Functions such as patient-centred care, empowerment and distributed clinical leadership can’t be achieved until the current severe health professional workforce shortages crisis is addressed. The health system is plagued by widespread shortages across almost all the occupational groups, each with their own distinct labour markets. Workforce development and wellbeing should be a function with specific targeted strategies developed as a consequence.

Form and Structure Adaptation

It is at this point, not before, that form and structure should come into play. They are what you wrap around culture and functions in order to better enable them and to align the complexities of healthcare provision and structures.

The last thing the health system needs is a major restructuring. The health workforce and the public have gone through enough. But by transforming the leadership culture there is the potential for reversing the downwards slide of the health system towards further decline.

This begins with returning to some of the key features of the Simpson review that were abandoned by the former government. This includes a cultural shift from ‘command-and-control’ to cohesion. It means being consistent with, but taking further, the direction that former health minister Shane Reti was hoping to go.

When the final report of the Simpson Review was released in 2020 I was skeptical of some aspects. I considered that it lacked sufficient explanation to justify some recommendations such as localities, reduced number of DHBs, and dividing the health ministry in two to create HNZ.

In respect of the third recommendation, my view was that the problem was the leadership culture of the ministry. The focus should have been on resolving that problem rather than creating a new bureaucracy.

But this is 2025, not 2020. Getting ahead requires recognising the structures we now have rather than what we used to have. Neither the health workforce nor the public deserve to be put through another destablising system overturn.

So it is a question therefore of incorporating the above mentioned culture transformation and functions into the existing structure by adaptation, not restructuring.

The four regions of Health New Zealand, which now have their own deputy chief executives, should be empowered to have similar levels of decision-making authority as had the former DHBs. Local government could also have a positive role in giving voice to community needs at this regional level.

This would mean transferring much of the responsibilities to the regional level. The national leadership of HNZ should be consequentially downsized to providing national cohesion and certain functions that are best conducted at a national rather than regional level.

The immediate benefit would be more in improving collaboration between public hospitals. With the right systems culture and functions, significant clinical and fiscal gains can be made here.

However, in my view, more gains can be made in in the relationship between primary and other community based healthcare, on the one hand, and local 24/7 acute hospitals on the other. The success of the former Canterbury DHB’s clinically developed and led health pathways is testimony to this, including bending the curve of increasing acute hospital admissions.

But there would be a need for an appropriate level of decision-making at this local or district level to give it meaningful effect.
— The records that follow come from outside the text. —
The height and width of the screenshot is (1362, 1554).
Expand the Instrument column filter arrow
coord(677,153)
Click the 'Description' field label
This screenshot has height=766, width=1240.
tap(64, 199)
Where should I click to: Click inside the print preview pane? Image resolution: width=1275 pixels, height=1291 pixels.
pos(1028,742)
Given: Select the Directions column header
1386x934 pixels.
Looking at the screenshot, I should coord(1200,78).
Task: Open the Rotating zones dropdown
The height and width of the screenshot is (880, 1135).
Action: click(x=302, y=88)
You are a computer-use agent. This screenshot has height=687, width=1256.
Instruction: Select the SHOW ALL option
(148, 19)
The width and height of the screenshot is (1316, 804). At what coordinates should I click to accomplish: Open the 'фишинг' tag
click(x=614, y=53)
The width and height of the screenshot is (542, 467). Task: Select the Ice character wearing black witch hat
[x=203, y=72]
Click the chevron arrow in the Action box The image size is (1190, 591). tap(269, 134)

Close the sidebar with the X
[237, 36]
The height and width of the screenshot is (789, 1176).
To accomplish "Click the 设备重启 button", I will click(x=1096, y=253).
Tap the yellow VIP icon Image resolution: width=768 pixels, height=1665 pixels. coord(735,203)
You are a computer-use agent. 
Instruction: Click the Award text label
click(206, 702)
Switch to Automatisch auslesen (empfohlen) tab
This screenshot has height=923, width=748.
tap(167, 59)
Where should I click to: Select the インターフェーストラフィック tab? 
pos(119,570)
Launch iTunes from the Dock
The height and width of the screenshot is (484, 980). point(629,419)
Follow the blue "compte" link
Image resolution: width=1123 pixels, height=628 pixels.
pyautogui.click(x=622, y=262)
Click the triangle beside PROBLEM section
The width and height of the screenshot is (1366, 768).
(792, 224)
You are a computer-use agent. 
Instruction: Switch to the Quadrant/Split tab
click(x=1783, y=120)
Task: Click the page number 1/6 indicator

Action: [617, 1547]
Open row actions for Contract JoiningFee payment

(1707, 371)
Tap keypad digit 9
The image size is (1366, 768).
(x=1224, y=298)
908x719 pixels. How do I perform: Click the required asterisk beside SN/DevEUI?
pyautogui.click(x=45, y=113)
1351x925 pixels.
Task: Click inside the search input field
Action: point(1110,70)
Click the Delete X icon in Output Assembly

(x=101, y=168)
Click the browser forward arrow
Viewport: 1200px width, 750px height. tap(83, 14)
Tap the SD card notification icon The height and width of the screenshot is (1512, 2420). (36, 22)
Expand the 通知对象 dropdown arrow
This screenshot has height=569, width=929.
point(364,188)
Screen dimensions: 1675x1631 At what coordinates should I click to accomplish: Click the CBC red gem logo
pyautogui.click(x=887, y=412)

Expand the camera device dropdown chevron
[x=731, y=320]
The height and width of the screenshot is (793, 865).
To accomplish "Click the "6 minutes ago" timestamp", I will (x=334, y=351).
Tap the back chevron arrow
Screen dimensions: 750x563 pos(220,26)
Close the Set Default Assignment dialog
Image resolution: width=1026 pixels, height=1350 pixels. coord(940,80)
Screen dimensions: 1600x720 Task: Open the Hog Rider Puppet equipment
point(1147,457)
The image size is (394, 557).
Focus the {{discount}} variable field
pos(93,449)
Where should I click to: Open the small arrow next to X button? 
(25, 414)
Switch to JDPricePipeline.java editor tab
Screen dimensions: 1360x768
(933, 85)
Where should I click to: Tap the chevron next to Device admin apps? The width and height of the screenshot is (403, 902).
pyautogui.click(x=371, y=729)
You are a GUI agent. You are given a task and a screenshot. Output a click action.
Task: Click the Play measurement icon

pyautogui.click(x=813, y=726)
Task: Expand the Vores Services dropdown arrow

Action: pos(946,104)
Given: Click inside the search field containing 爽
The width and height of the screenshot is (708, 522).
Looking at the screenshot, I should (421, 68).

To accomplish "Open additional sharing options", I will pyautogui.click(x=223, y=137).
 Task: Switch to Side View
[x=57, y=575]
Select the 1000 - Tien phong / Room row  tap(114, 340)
Perhaps localities as originally envisaged by the Simpson Review (but without consequential disestablishment of primary care organisations which have proven to be the structural glue holding primary together today). Perhaps also based on, or linked to, local government at this level.

No matter how high the level of despair is within and about the health system, we need hope. But as American linguist and public intellectual Noam Chomsky once said: if you don’t have hope, you can’t have a strategy. My hope is that what I have just outlined provides a basis for such a strategy.